Internal standard solution—Prepare a solution of 2′-chloroacetophenone in acetonitrile having a concentration of about 0.25 mg per mL.

Standard preparation—Dissolve an accurately weighed quantity of USP Indapamide RS in acetonitrile to obtain a solution having a known concentration of about 0.1 mg per mL. Transfer 5.0 mL of this solution and 3.0 mL of Internal standard solution to a 50-mL volumetric flask, dilute with a mixture of water and acetonitrile (50:10) to volume, and mix.

Assay preparation—Weigh and finely powder not less than 20 Tablets. Transfer an accurately weighed portion of powder, equivalent to about 2.5 mg of indapamide, to a 50-mL volumetric flask, add about 25 mL of acetonitrile, and sonicate for about 20 minutes. Cool, dilute with acetonitrile to volume, and mix. Transfer this solution to a 50-mL centrifuge tube, and centrifuge at 2000 rpm for about 10 minutes. Transfer 10.0 mL of the supernatant to a 50-mL volumetric flask, add 3.0 mL of Internal standard solution, dilute with a mixture of water and acetonitrile (70:4) to volume, and mix.

Chromatographic system (see Chromatography 〈621〉)—

The liquid chromatograph is equipped with a 242-nm detector and a 4.5-mm × 10-cm column that contains a 3-µm packing L1. The flow rate is about 1 mL per minute. Chromatograph the Standard preparation, and record the peak responses as directed for Procedure: the resolution, R, between the analyte peak and the internal standard peak is not less than 3.0, and the relative standard deviation for replicate injections is not more than 2.0%.

Procedure—Separately inject equal volumes (about 20 µL) of the Standard preparation and the Assay preparation into the chromatograph, record the chromatograms, and measure the responses for the major peaks. The retention time, relative to indapamide, is about 1.18 for the internal standard.
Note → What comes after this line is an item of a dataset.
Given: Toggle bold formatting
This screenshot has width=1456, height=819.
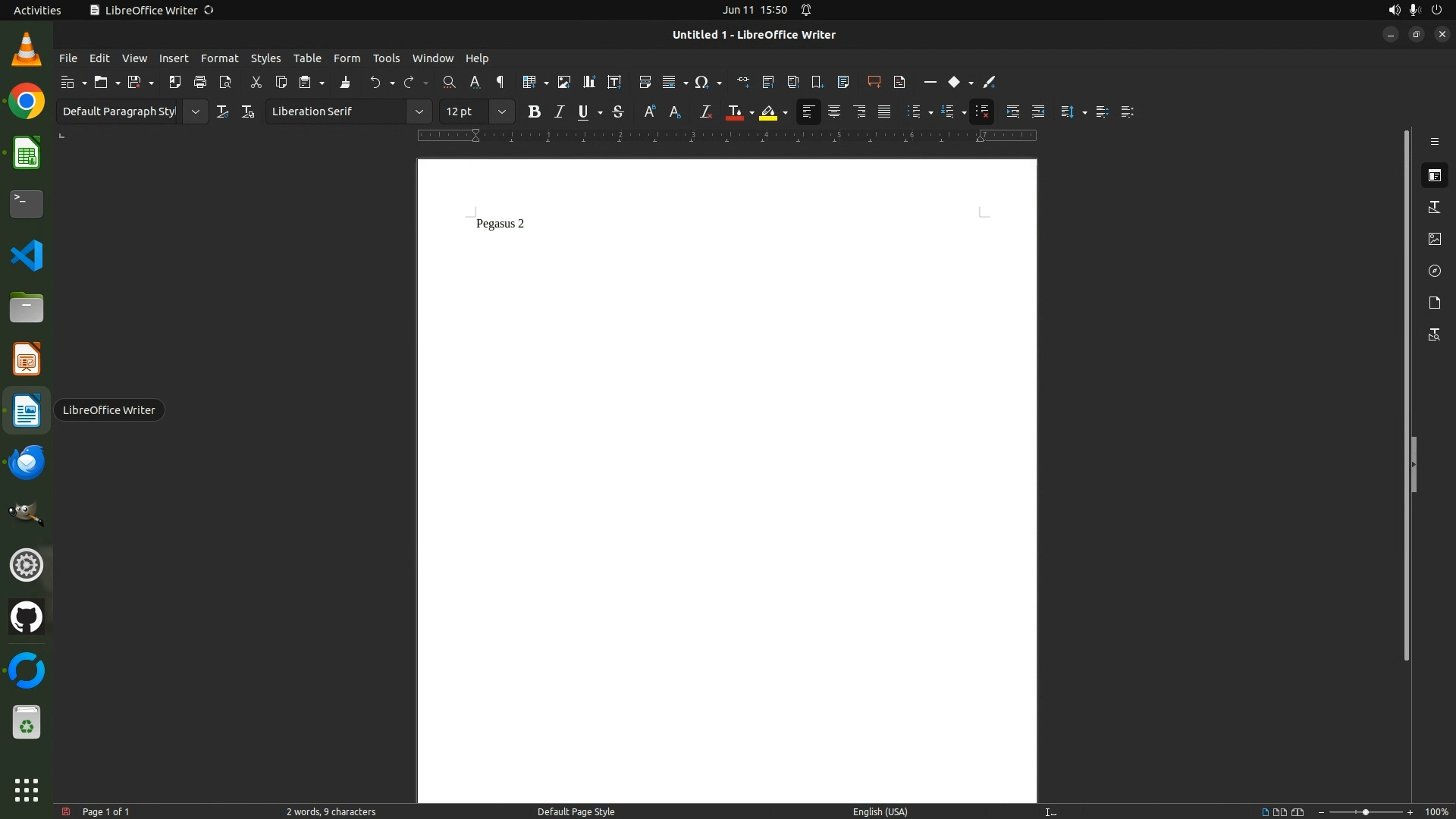Looking at the screenshot, I should (534, 111).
Calculate the quantity, in mg, of C₁₆H₁₆ClN₃O₃S in the portion of Tablets taken by the formula:

250C(Rᵤ/Rₛ)

in which C is the concentration, in mg per mL, of USP Indapamide RS in the Standard preparation; and Rᵤ and Rₛ are the ratios of the peak responses of indapamide to the internal standard obtained from the Assay preparation and the Standard preparation, respectively.